Start of Passage
Scaling by 32 layers reproduces the back-of-envelope numbers from the previous section. Two things to notice. First, the measured activation peak (0.413 GB per block) matches the formula prediction (12·1·4096·4096·2 / 2^30 ≈ 0.39 GB per block) to within 7%, confirming the constant for this block shape. Second, the AdamW row is six times the parameter row even though the model is in BF16 — exactly the 12-bytes-per-parameter penalty we predicted. Always measure on the actual hardware you will train on; the formula is a starting point, not the final answer.
At Massive Scale: From 80 GB to 8 Terabytes
Once we accept that one GPU cannot hold a frontier model, four bottlenecks change character. None of them is fundamentally about compute. All of them are about how memory and data move between GPUs.
End of Passage
Start of Source information
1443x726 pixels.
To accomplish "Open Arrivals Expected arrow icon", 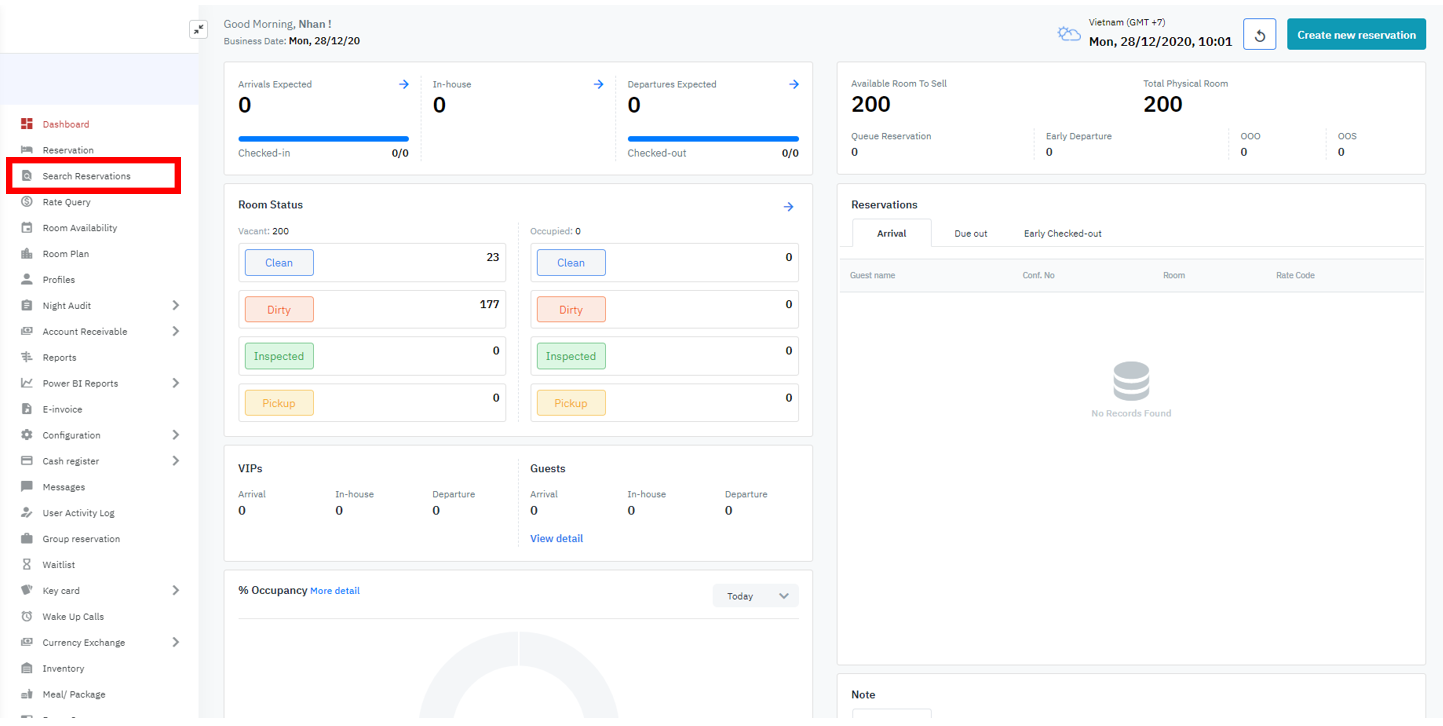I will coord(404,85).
End of Source information
Start of Source information
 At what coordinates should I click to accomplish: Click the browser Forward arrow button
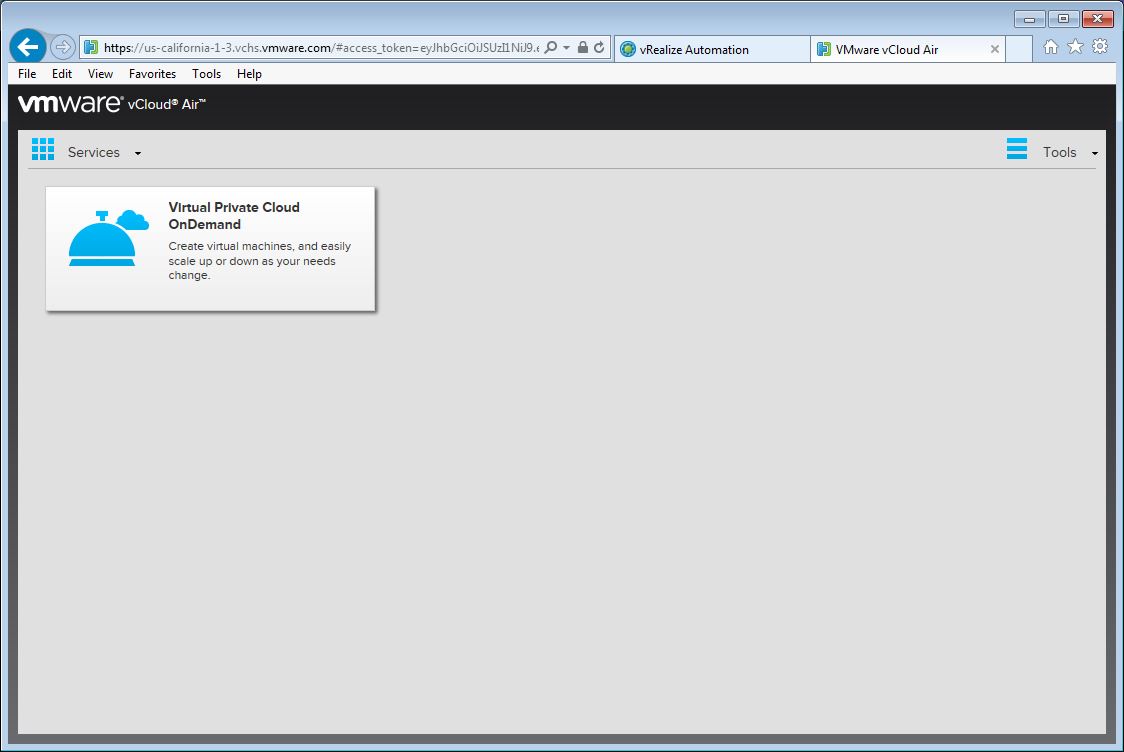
End of Source information
Your assignment => Continue the passage on GPU memory for model training, picking up after its last sentence. The rows have no connection to the passage on GPU memory for model training.

Result of the task =>
| Bottleneck | Where it bites | Which strategy attacks it |
|---|---|---|
| Replicated optimizer state | AdamW state grows linearly in N and dwarfs everything else. | ZeRO / FSDP sharding (Section 11.7) |
| Parameter memory > one GPU | Even BF16 weights of a 70B model exceed 80 GB. | Tensor parallelism (Section 11.3), FSDP |
| Activation memory at long context | Acts scale linearly in S; at 128 K context they dominate. | Pipeline parallelism (Section 11.4), gradient checkpointing |
| Cross-GPU communication cost | Each parallelism strategy adds a different network pattern. | DualPipe + NVLink + InfiniBand topology (Section 11.5) |
Each row of that table is one section of this chapter. The sequencing is deliberate: we attack the cheapest bottleneck (data parallelism, Section 11.2) first because it works for any model that already fits per-GPU; we then peel off optimizer state with ZeRO; we then peel off the parameters themselves with tensor parallelism; and finally we peel off activations with pipeline parallelism — which is where DeepSeek's DualPipe algorithm (Section 11.5) does its real work, by removing the bubble that naive pipeline schedules waste.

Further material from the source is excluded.